▸ WORK INSTRUCTION:
A verbatim repeat of the records beneath this line is needed.
________
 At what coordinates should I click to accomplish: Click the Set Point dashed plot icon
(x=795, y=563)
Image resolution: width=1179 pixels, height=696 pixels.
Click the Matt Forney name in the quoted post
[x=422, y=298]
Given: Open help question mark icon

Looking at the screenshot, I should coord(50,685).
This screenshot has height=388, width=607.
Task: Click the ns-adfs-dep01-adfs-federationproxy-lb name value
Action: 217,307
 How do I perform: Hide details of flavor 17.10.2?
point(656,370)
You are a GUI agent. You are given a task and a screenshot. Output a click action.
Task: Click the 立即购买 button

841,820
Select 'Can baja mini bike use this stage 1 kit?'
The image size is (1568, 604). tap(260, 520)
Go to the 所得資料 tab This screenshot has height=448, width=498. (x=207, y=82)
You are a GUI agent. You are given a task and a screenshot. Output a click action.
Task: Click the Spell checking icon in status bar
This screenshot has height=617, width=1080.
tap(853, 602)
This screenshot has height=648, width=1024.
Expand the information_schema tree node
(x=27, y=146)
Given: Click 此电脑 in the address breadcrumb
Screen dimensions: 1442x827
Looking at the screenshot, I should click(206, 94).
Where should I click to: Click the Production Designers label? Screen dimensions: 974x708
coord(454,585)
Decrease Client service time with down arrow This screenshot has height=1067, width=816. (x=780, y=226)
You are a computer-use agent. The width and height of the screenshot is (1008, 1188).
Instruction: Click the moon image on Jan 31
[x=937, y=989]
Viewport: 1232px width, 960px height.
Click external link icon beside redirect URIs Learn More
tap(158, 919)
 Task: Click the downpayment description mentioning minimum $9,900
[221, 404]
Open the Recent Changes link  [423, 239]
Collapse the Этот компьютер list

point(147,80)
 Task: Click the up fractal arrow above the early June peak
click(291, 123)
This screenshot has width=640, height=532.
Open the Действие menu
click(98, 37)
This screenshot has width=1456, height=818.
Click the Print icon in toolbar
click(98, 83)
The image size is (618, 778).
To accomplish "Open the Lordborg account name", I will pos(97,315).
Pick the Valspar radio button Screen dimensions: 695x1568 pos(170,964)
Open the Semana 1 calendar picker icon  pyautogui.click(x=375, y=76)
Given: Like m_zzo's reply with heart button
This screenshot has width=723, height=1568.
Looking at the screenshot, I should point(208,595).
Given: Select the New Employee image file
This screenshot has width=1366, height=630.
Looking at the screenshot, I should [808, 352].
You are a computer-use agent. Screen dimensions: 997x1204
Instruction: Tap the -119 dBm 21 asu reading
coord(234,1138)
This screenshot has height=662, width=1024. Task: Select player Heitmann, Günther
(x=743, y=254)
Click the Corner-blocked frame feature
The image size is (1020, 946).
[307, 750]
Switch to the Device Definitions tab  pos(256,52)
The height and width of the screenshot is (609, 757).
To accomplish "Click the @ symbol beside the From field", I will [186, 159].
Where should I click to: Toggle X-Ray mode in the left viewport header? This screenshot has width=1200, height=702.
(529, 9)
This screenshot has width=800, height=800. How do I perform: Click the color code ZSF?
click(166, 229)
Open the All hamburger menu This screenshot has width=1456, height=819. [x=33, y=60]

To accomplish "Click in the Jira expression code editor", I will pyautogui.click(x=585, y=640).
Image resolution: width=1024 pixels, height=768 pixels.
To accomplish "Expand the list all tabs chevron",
________
▸ RESPONSE FOR THIS EXERCISE:
 At what coordinates should I click to accomplish: Click the Set Point dashed plot icon
(x=795, y=563)
Image resolution: width=1179 pixels, height=696 pixels.
Click the Matt Forney name in the quoted post
[x=422, y=298]
Given: Open help question mark icon

Looking at the screenshot, I should coord(50,685).
This screenshot has height=388, width=607.
Task: Click the ns-adfs-dep01-adfs-federationproxy-lb name value
Action: 217,307
 How do I perform: Hide details of flavor 17.10.2?
point(656,370)
You are a GUI agent. You are given a task and a screenshot. Output a click action.
Task: Click the 立即购买 button

841,820
Select 'Can baja mini bike use this stage 1 kit?'
The image size is (1568, 604). tap(260, 520)
Go to the 所得資料 tab This screenshot has height=448, width=498. (x=207, y=82)
You are a GUI agent. You are given a task and a screenshot. Output a click action.
Task: Click the Spell checking icon in status bar
This screenshot has height=617, width=1080.
tap(853, 602)
This screenshot has height=648, width=1024.
Expand the information_schema tree node
(x=27, y=146)
Given: Click 此电脑 in the address breadcrumb
Screen dimensions: 1442x827
Looking at the screenshot, I should click(206, 94).
Where should I click to: Click the Production Designers label? Screen dimensions: 974x708
coord(454,585)
Decrease Client service time with down arrow This screenshot has height=1067, width=816. (x=780, y=226)
You are a computer-use agent. The width and height of the screenshot is (1008, 1188).
Instruction: Click the moon image on Jan 31
[x=937, y=989]
Viewport: 1232px width, 960px height.
Click external link icon beside redirect URIs Learn More
tap(158, 919)
 Task: Click the downpayment description mentioning minimum $9,900
[221, 404]
Open the Recent Changes link  [423, 239]
Collapse the Этот компьютер list

point(147,80)
 Task: Click the up fractal arrow above the early June peak
click(291, 123)
This screenshot has width=640, height=532.
Open the Действие menu
click(98, 37)
This screenshot has width=1456, height=818.
Click the Print icon in toolbar
click(98, 83)
The image size is (618, 778).
To accomplish "Open the Lordborg account name", I will pos(97,315).
Pick the Valspar radio button Screen dimensions: 695x1568 pos(170,964)
Open the Semana 1 calendar picker icon  pyautogui.click(x=375, y=76)
Given: Like m_zzo's reply with heart button
This screenshot has width=723, height=1568.
Looking at the screenshot, I should point(208,595).
Given: Select the New Employee image file
This screenshot has width=1366, height=630.
Looking at the screenshot, I should [808, 352].
You are a computer-use agent. Screen dimensions: 997x1204
Instruction: Tap the -119 dBm 21 asu reading
coord(234,1138)
This screenshot has height=662, width=1024. Task: Select player Heitmann, Günther
(x=743, y=254)
Click the Corner-blocked frame feature
The image size is (1020, 946).
[307, 750]
Switch to the Device Definitions tab  pos(256,52)
The height and width of the screenshot is (609, 757).
To accomplish "Click the @ symbol beside the From field", I will [186, 159].
Where should I click to: Toggle X-Ray mode in the left viewport header? This screenshot has width=1200, height=702.
(529, 9)
This screenshot has width=800, height=800. How do I perform: Click the color code ZSF?
click(166, 229)
Open the All hamburger menu This screenshot has width=1456, height=819. [x=33, y=60]

To accomplish "Click in the Jira expression code editor", I will pyautogui.click(x=585, y=640).
Image resolution: width=1024 pixels, height=768 pixels.
To accomplish "Expand the list all tabs chevron",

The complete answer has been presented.